Vice President Mike Pence talked over the candidate and moderator on several occasions, despite exasperated pushback from both ladies. Mr. Pence made it crystal clear his talking points trumped respect and decorum. He certainly proved once again that rules don’t matter in his world. Rules that he signed off on to participate in the debate, I might add.
“Mr. Vice President, I am speaking," Ms. Harris said on one occasion with tactful resistance.
“I am speaking,” she declared firmly in several other instances, a phrase that has since become a rallying cry for women across the country who have ever felt marginalized and shoved in a corner by men.
If Mr. Pence is trying to get those suburban women voters who are still on the fence that the Trump team thinks is so important to their victory, acting like a narcissistic know-it-all wasn’t the way to do it. He hit a sensitive spot with women all over social media.
As one woman on Twitter saw it: “What stood out to me was that Pence felt entitled to be condescending to the female moderator by constantly violating the rules. He felt entitled to interrupt Kamala Harris. He felt entitled to try to control the topics.
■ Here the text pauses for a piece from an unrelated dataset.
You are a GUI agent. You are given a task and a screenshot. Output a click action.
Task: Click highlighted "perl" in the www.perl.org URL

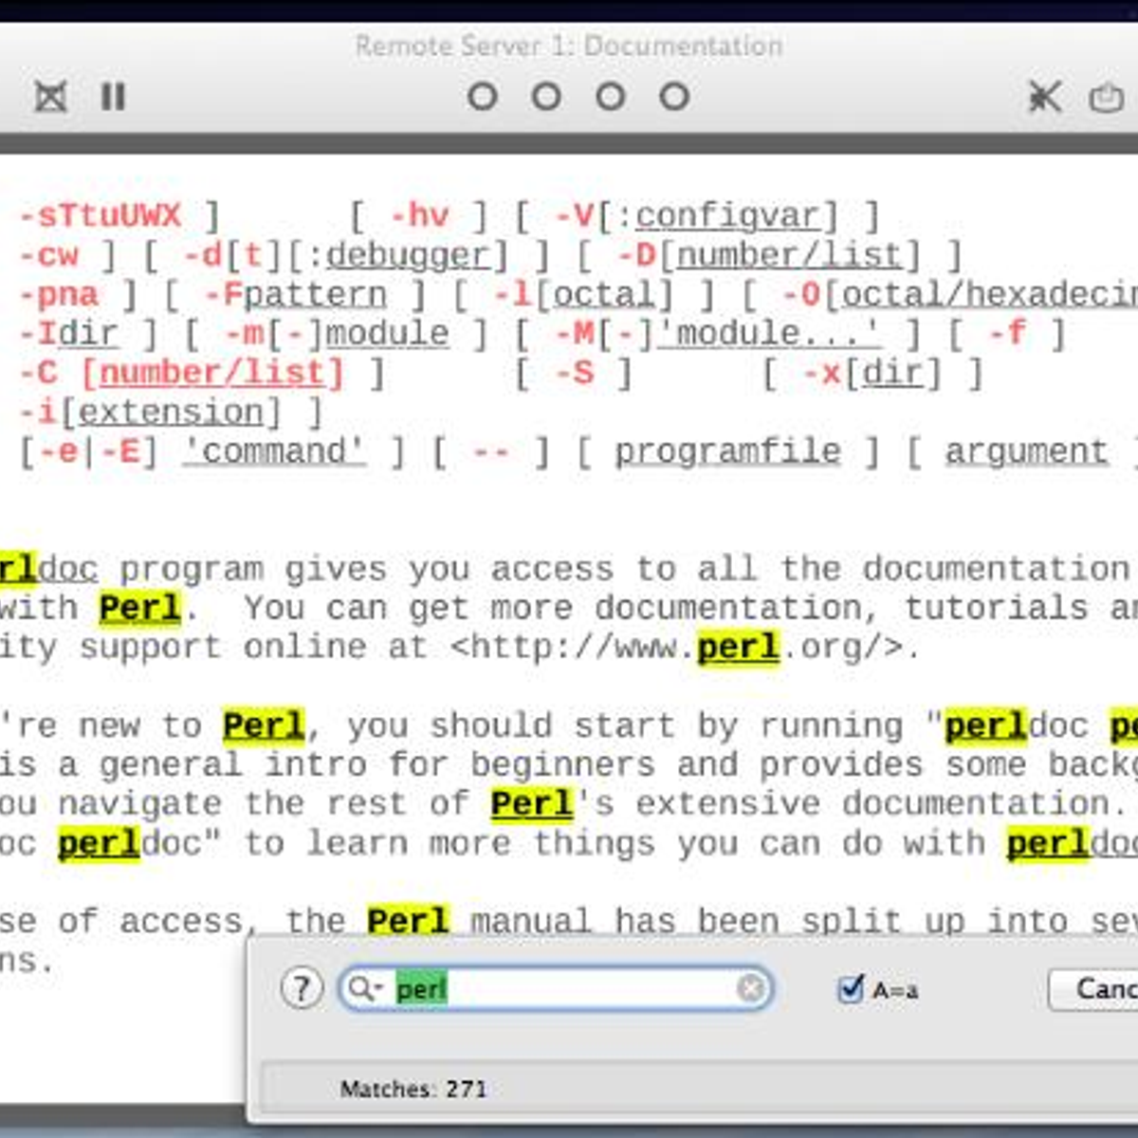[x=738, y=648]
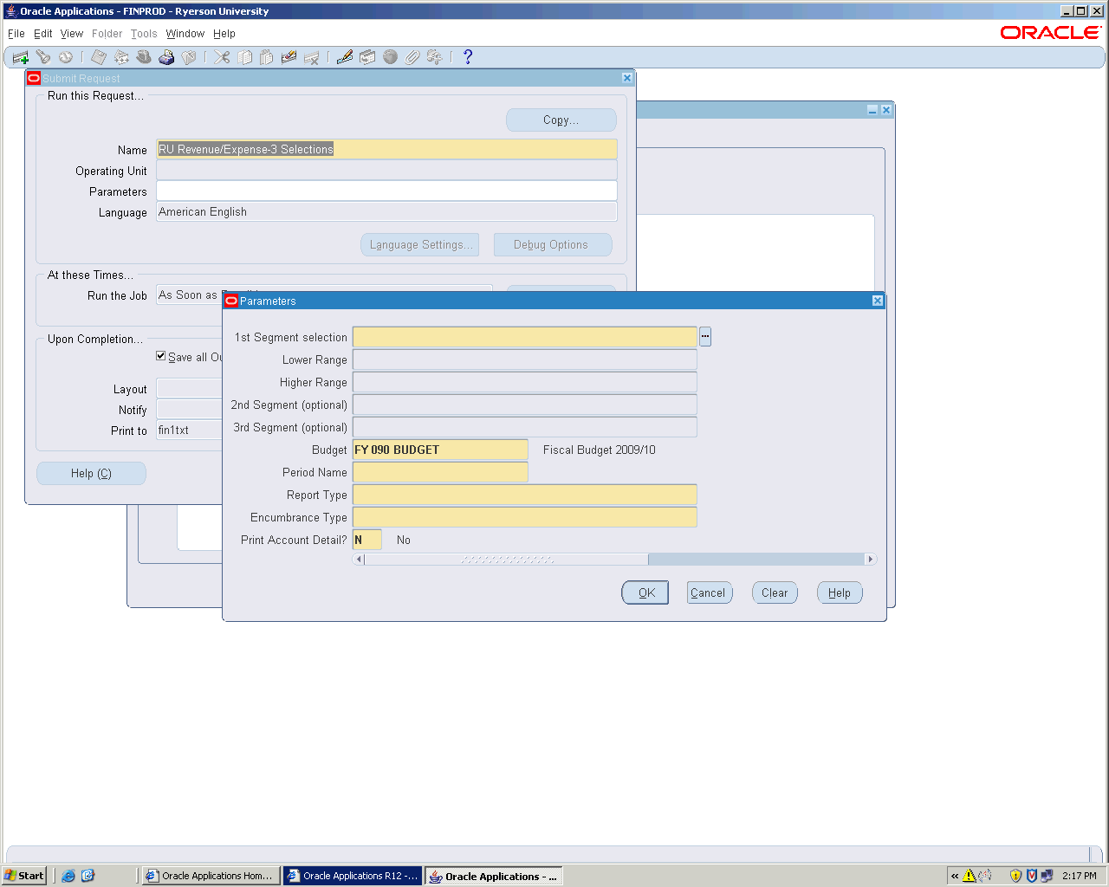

Women all over America felt his sense of male superiority.”
Another woman wrote this on the social media platform: “Kamala is giving me all the strength I need to interrupt inept men for the rest of my working life."
Some smart men even saw the error of Mr. Pence’s ways. CNN analyst Van Jones, in a perfect description, called the vice president “mansplainer-in-chief.”
Sadly, others just didn’t get it. When CNN political analyst Gloria Borger, tried to explain what it was like for women to watch Ms. Harris get repeatedly steamrollered by Mr. Pence, she herself was cut off by fellow panelist Rick Santorum, to which she cried out, “Mr. Santorum, I’m talking.” Oh, the irony.
Debates certainly come with some tension and fireworks, but when one side is not allowed to make their point that is not fair game. And while Mr. Pence doesn’t use the same bombastic language as his running mate Donald Trump, his measured tone didn’t make what he did any less insulting.
Unfortunately, Mr. Pence’s actions follow a typical pattern of men. A host of academic studies over the years have found that being shut down by men is not uncommon. A 2014 George Washington University study found men interrupt women 33% more often than men. A 2017 study by Tonja Jacobi and Dylan Schweers at Northwestern University Pritzker School of Law concluded that “women on the Supreme Court are interrupted at a markedly higher rate during oral arguments than men. Additionally, both male Justices and male advocates interrupt women more frequently than they interrupt other men. In other words, women are more likely to be the interruptee, while men are more likely to be the interrupter.”
Interruptions are especially the case when women are outnumbered. And let’s face it, at certain levels of business, say corporate boardrooms, men are always the majority in the room. Remember when Arianna Huffington rallied to increase the number of women on the board of Uber and another male board member, David Bonderman, said that women talk too much?
Ms. Harris kept her composure like most women are forced to do in these situations. You clench your jaw and hold back what you really want to say, or else you face the trope of being bitchy and overly aggressive — an unfair image that followed former presidential candidate Hillary Rodham Clinton. Black women face a double whammy of also being portrayed as the angry Black woman. We are supposed to smile and be cordial even when the other side is throwing verbal bombs.
I actually wish Ms. Harris would have pushed back more, but understand the delicate balance. As a former prosecutor it must have been pretty tough to hold back. And toward the end of the debate she did “reclaim her time” as Congresswoman Maxine Waters would say. She politely insisted to Ms. Page that she get “equal time” after Mr. Pence had cut her off one too many times.
And that is what we as women need to do to change the culture of how we are treated. We can’t afford to be invisible and must instead get past the fear of being judged and speak up even when it makes us uncomfortable. Even when it is the U.S. vice president.